Depuis son arrivée à la tête de l’État, Brice Oligui Nguema s’attache à rétablir la transparence dans la gouvernance et à faire la lumière sur les détournements qui ont marqué l’ère Bongo. Interrogé par RFI et France 24 au sujet de la détention de Sylvia et Noureddine Bongo, le chef de l’État a tenu à lever toute équivoque : "La justice dispose de preuves. Ce n’est pas une accusation de ma part, mais l’application stricte de la loi."
Cyr Adonis NZIGOU
Essor TV
Écartant toute suspicion de règlement de comptes politique, il a insisté sur le respect des procédures judiciaires en vigueur. "Le procès aura lieu et sera mené dans les règles d’un procès équitable", a-t-il assuré, réfutant toute allégation de détention arbitraire ou de mauvais traitements. Il a rappelé que la justice suit son cours en toute indépendance, loin de toute pression extérieure.
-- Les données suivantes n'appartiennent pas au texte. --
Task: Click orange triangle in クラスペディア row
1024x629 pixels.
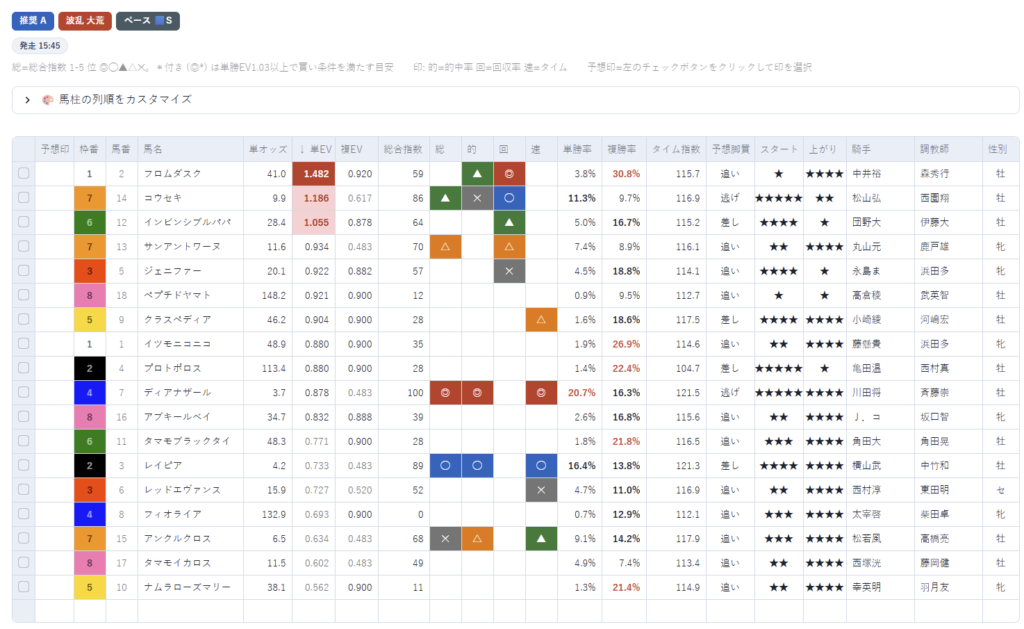Action: [541, 320]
Face aux critiques sur la lenteur des procédures, le président a souligné la complexité du dossier, nécessitant des investigations approfondies. Il a également révélé que certains documents officiels avaient été signés en dehors des circuits institutionnels, mettant en évidence l’emprise d’un cercle restreint sur les décisions de l’État. Ces éléments renforcent, selon lui, la nécessité d’un examen rigoureux des faits.
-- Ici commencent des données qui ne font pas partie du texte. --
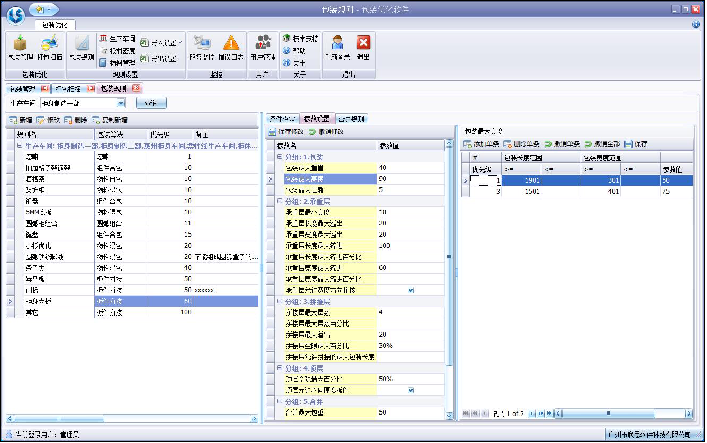The image size is (707, 443).
Task: Click the save button with the floppy disk icon
Action: point(627,144)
Par cette déclaration, Brice Oligui Nguema réaffirme son engagement à restaurer l’État de droit et à conduire son action sans concession, y compris à l’encontre des personnalités influentes du régime précédent. Il entend démontrer que nul n’est au-dessus des lois et que la justice doit s’appliquer avec impartialité.
Son message est sans ambiguïté : les pressions extérieures ne détourneront pas la trajectoire judiciaire engagée. Dans un contexte de transition politique, cette position vise à rassurer l’opinion publique sur l’engagement des autorités à garantir l’indépendance de la justice et à lutter contre l’impunité.